Phillips: The murder of Nate’s police detective father is a source of guilt for him. The backstory is that Nate was away, he’d had an argument with his old man and split from town several years before. One of the things they argued about was Nate following in his father’s footsteps and becoming a cop. But that wasn’t for Nate.

So he’s out in the world (and maybe that story can be told one day) doing certain things, and learns of the old man’s murder. He comes back to L.A., becomes an investigator for the D.A. partly as a way to look into his dad’s killing, and gets caught up in some political shenanigans that gets bounced by the politically ambitious district attorney.

Yet the answer to that murder haunts him and his grandfather, the father of the murdered man. And yes, there is more to the old man than Nate knows. Clutch--he’s called that because he was a clutch player when he was a pro football star way back--has secrets to be revealed too, should Angeltown return.

O’Shea: You’re a successful novelist. What is it about the comics medium that draws you to want to pursue this story in a sequential art fashion, rather than a prose novel?

Phillips: Comics were and remain my first love. Way back when I was a youngster, I wanted to be a comic book artist. Those dynamic Captain America pages by Jack Kirby, Gil Kane’s fluid Green Lantern work, Sterenko’s ‘70s cool Nick Fury, Neal Adams’ stylized realism, that was the shit. But after years of art classes and drawing and writing my own comic book stories into the wee wee hours at the drawing table my dad bought me, it turned out my art teachers and friends were right--I suck as an artist.

But all that work wasn’t for naught. That was how I learned to be a storyteller and if I couldn’t draw the stories I wanted to tell, at least I could write them. So for me, I’m just living the dream by being able to tell stories in this most unique medium of comic books.

O’Shea: Do you think Angeltown would be as effective with its noir element without an artist like Shawn Martinbrough?
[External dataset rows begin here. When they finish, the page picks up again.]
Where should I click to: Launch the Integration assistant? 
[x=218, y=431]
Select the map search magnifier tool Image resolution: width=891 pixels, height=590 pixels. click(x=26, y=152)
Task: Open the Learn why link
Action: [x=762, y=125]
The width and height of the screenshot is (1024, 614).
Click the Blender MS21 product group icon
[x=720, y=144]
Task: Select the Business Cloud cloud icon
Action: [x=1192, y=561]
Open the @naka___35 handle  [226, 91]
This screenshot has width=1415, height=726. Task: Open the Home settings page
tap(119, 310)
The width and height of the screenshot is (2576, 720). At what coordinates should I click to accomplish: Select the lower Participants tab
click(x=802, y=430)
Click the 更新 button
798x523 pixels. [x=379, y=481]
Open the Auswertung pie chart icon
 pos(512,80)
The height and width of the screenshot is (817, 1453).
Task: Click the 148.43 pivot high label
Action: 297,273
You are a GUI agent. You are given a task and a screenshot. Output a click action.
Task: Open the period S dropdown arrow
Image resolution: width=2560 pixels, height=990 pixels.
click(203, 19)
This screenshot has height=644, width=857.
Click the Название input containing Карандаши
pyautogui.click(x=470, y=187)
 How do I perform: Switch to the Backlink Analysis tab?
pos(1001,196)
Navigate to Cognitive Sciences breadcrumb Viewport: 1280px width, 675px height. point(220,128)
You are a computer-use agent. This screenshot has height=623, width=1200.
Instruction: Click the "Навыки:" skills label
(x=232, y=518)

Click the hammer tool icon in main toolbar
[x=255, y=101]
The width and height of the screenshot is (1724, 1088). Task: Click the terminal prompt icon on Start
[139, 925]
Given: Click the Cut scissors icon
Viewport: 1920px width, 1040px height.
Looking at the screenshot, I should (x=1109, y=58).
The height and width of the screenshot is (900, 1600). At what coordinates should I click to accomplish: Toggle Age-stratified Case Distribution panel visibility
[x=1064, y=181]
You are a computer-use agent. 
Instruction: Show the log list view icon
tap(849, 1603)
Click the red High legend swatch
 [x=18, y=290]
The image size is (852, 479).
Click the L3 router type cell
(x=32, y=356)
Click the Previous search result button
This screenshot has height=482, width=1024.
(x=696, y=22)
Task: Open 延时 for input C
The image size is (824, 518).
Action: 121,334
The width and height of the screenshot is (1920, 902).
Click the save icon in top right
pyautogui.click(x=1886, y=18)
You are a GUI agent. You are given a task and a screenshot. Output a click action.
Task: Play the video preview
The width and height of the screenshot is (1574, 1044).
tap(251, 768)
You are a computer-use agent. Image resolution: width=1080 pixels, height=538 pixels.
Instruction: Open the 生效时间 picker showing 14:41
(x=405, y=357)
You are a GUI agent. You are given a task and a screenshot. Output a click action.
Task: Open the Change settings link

What strengths do you perceive he brings to the project?

Phillips: Where the hell do I start regarding the great work Shawn has done on this mini-series? If he doesn’t become a superstar penciler-inker after Angeltown is done, then there ain’t no justice. (of course I voted for Kerry, so there may be no fairness in this world). But really, Shawn’s work proves why comics at their best can be such a visceral jolt to our brains. That this marriage of words and pictures is something the geek or addict in us can’t get enough of and it’s because of the artist’s skill, the way they interpret the world for us that we can’t wait to see what else they’re going to come up with. That’s what I feel about Shawn’s art on Angeltown--from the way he portrays the various environs the story takes place in and around, his perfect capturing of mood and emotion on the character’s faces and his sense of composition. The man’s got the goods.

O’Shea: You clearly have an appreciation and understanding of L.A. as evidenced by the first issue. Is Los Angeles a character in itself in your story?

Phillips: Oh yes, Los Angeles, the L.A. beyond the palm tree postcards and shiny Hollywood sign is very much a character in Angeltown. From the streets to the suites, baby, and a lot of points in between.

O’Shea: In an article you wrote in 2002 for American Prospect you wrote, “If it is journalism’s duty to serve as watchdog, popular fiction’s role can be to excavate beneath the surface of the official story line for motivation and, subsequently, richer insight.” Do you think you were able to achieve “richer insight” with this miniseries?

Phillips: Hmmmm. I would say that Angeltown is another effort at excavating what it is that makes us tick as human beings. I write crime fiction because it provides the opportunity to offer readers characters who are degrees of good and degrees of bad. The good guy is flawed yet trudges on, and the bad guy is never truly that bad, they have a point of view as well. The richer insight that fiction allows is the parlor trick the writer seeks to pull off with the reader. Can you empathize with my protagonist yet also while not agreeing with the villain, understand where he or she is coming from? That things are not quite what they seem in Angeltown. For every story told it’s a delicate balance you don’t always achieve, but for me it keeps me coming back to my keyboard.